The only valid benchmark for that is to use the application you intend to use as a benchmark. Even embarassingly parallel problems can have different characteristics depending on their use of memory and caches and the thermal characteristics of the CPU. Something that uses only L1 cache and registers will probably scale almost linearly in the number of cores, except for thermal influences. Something that uses L2, L3 caches or even main memory will be sublinear.
You're essentially just arguing that all general-purpose benchmarks are worthless because your application could be different.
Suppose I run many different kinds of applications and am just looking for an overall score to provide a general idea of how two machines compare with one another. That's supposed to be the purpose of these benchmarks, isn't it? But this one seems to be unusually useless at distinguishing between various machines with more than a small number of cores.
Your analysis is also incorrect for many of these systems. Each core may have its own L2 cache and each core complex may have its own L3, so systems with more core complexes don't inherently have more contention for caches because they also have more caches. Likewise, systems with more cores often also have more memory bandwidth, so the amount of bandwidth per core isn't inherently less than it is in systems with fewer cores, and in some cases it's actually more, e.g. a HEDT processor may have twice as many cores but four times as many memory channels.

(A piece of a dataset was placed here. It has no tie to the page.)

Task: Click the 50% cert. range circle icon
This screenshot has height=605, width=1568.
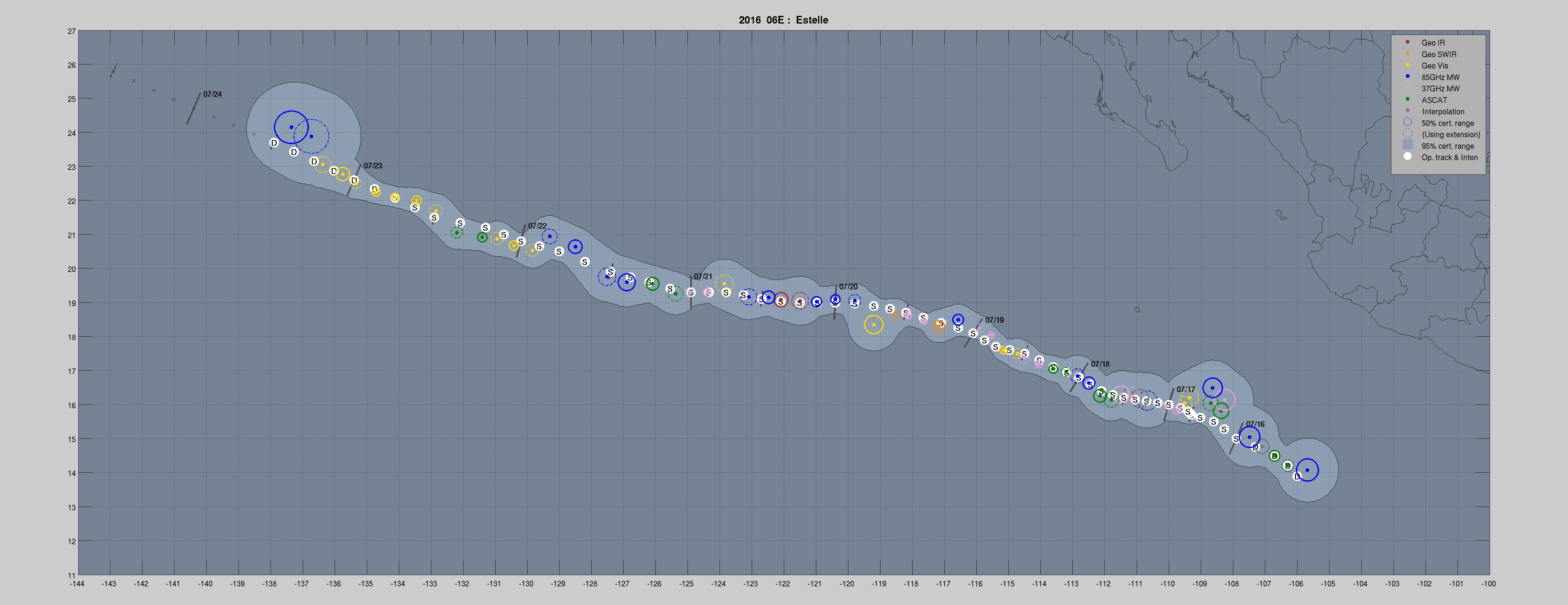Action: point(1407,122)
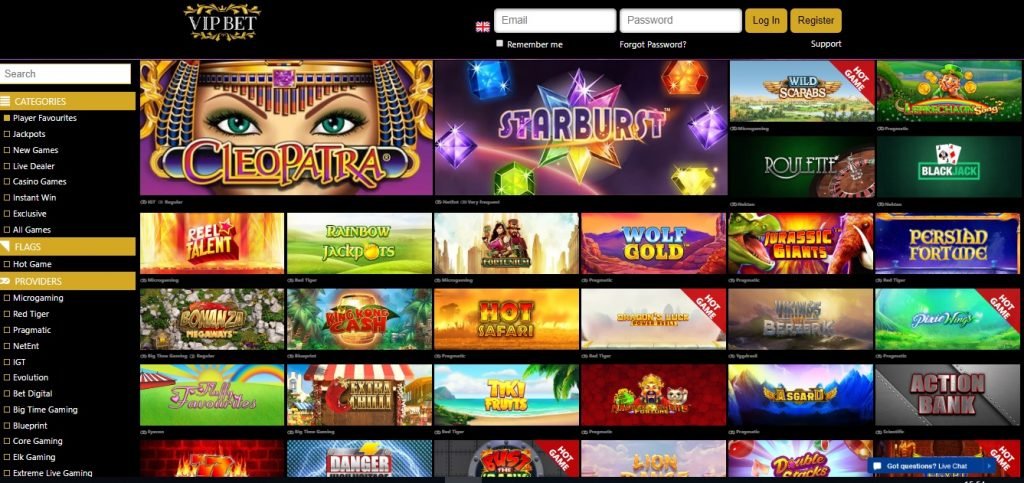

General-purpose benchmarks aren't worthless. They can be used to predict, in very broad strokes, what application performance might be. Especially if you don't really know what the applications would be, or if it is too tedious to use real application benchmarks.
But in your example, deciding between 24 cores with somewhat higher frequency or 32 cores with somewhat lower frequency based on some general-purpose benchmark is essentially pointless. The difference will be small enough that only the real application benchmark can tell you what you need to know. A general purpose benchmark will be no better than a coin toss, because the exact workings of the benchmark, the weightings of it's components into a score and the exact hardware you are running on will have interactions that will determine the decision to a far greater amount. You are right that there could be shared or separate caches, shared or separate memory channels. The benchmark might exercise those, or it might not. It might heat certain parts of the die more than others. It might just be the epitome of embarassingly parallel benchmarks, BogoMIPS, which is a loop executing NOPs. The predictive value of the general purpose benchmark is nil in those cases. The variability from the benchmark maker's choices will always necessarily introduce a bias and therefore a measurement uncertainty. And what you are trying to measure is usually smaller than that uncertainty. Therefore: No better than a coin toss.
You're just back to arguing that general purpose benchmarks are worthless again. Yes, they're not as applicable to the performance of a specific application as testing that application in particular, but you don't always have a specific application in mind. Many systems run a wide variety of different applications.
And a benchmark can then provide a reasonable cross-section of different applications. Or it can yield scores that don't reflect real-world performance differences, implying that it's poorly designed.